» **Task prompt**:
Of all the entries below, only the lines from the one with "You are a GUI" up to and including the one with "O nama (814, 50)" are to be duplicated exactly.

***** The input

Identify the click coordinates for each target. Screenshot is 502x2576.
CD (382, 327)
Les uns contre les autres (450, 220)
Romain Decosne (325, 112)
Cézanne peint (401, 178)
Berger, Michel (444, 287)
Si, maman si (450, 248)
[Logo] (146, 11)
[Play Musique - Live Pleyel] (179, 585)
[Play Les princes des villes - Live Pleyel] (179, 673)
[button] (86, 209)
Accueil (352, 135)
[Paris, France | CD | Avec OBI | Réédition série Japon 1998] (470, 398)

**********
***** The input

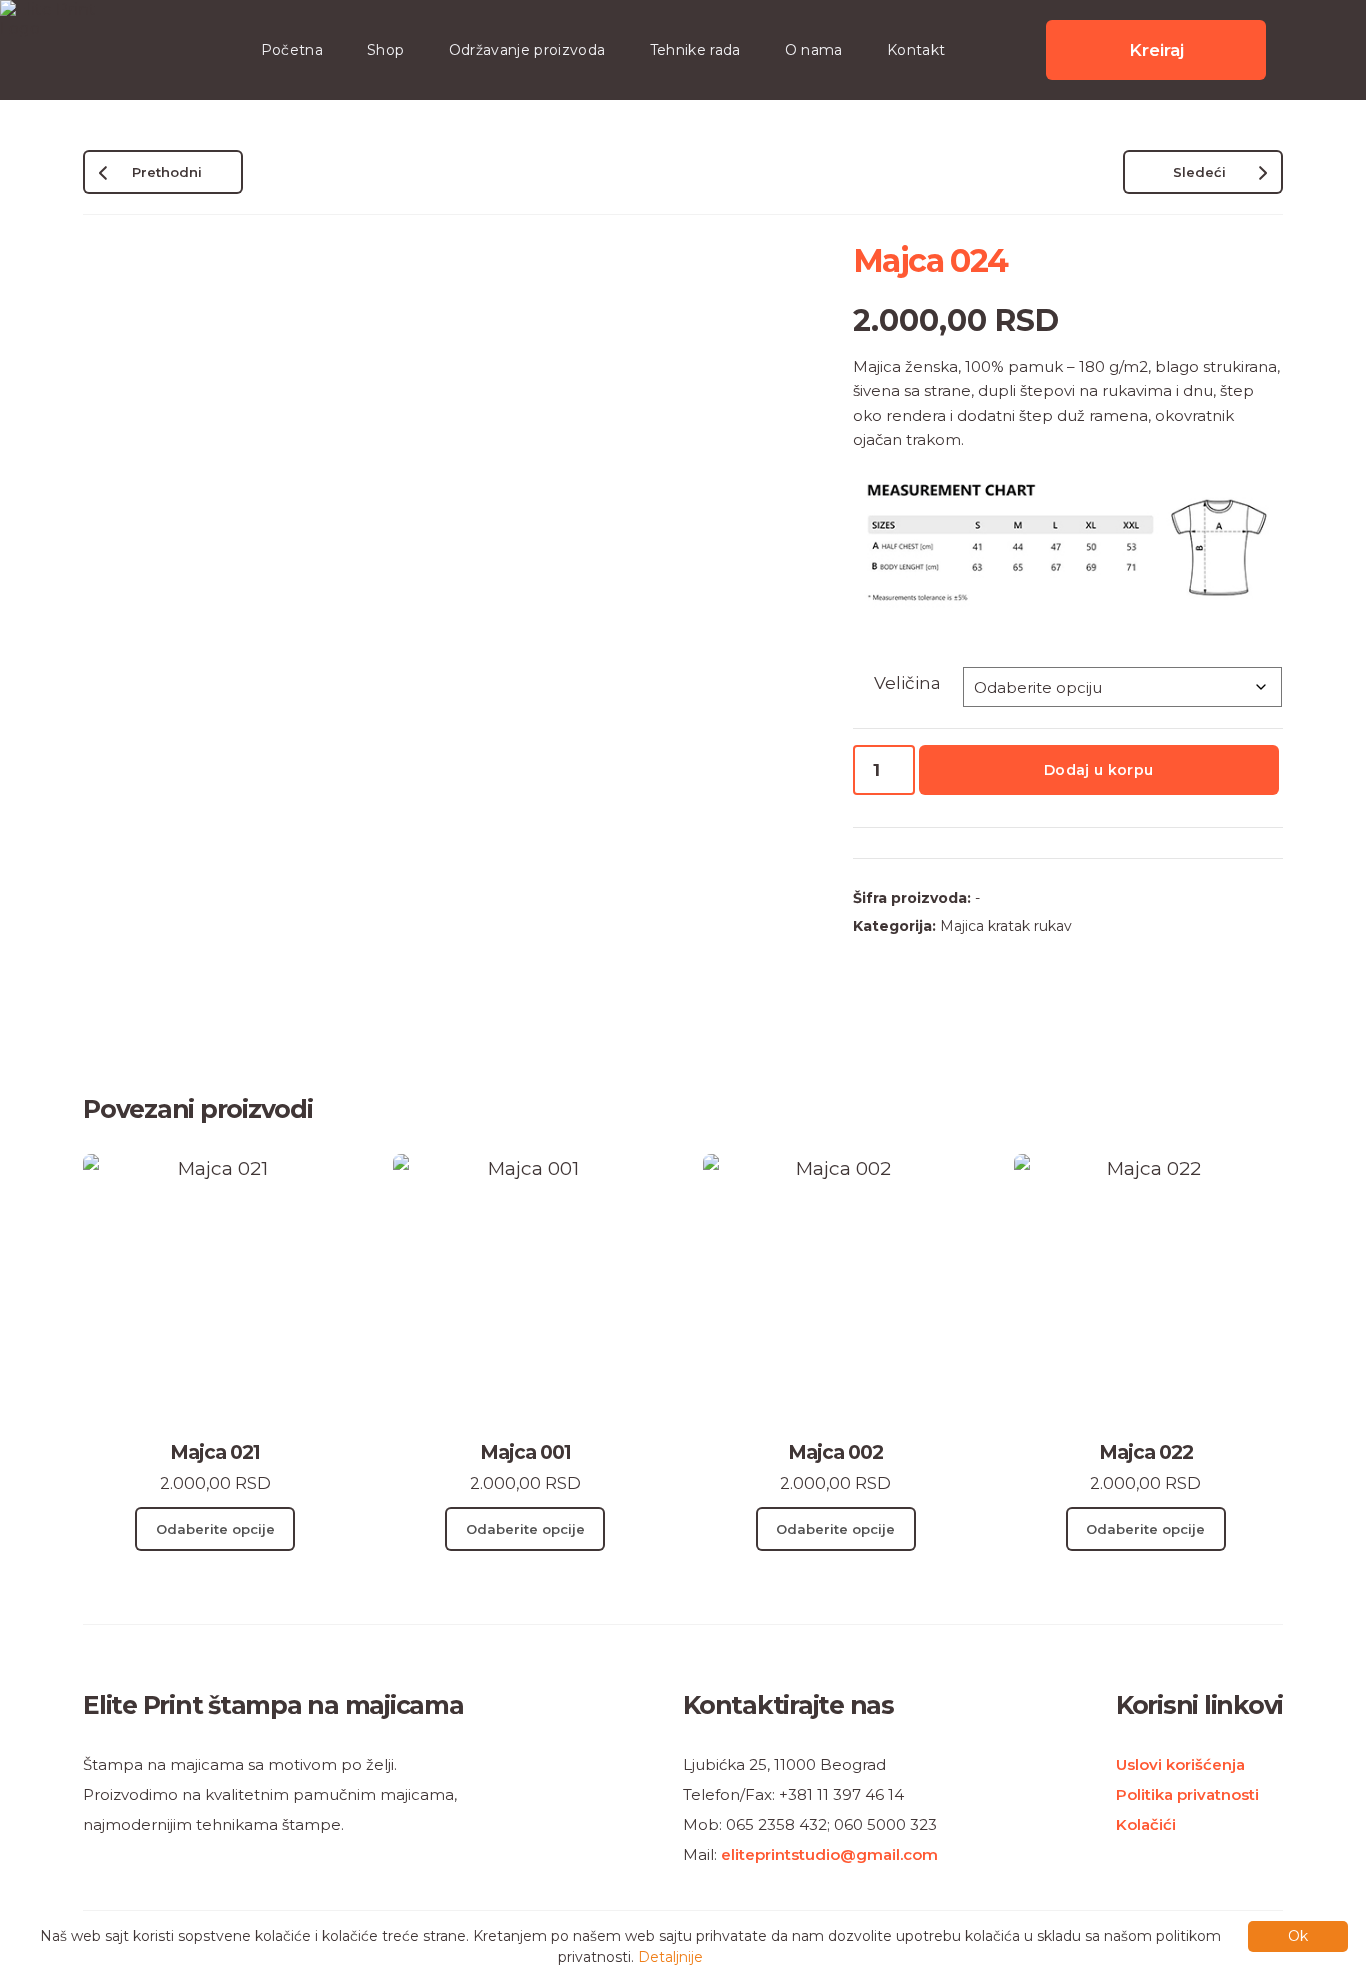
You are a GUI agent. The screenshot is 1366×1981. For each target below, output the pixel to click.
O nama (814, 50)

**********

» **Task result**:
You are a GUI agent. The screenshot is 1366×1981. For each target below, output the pixel to click.
O nama (814, 50)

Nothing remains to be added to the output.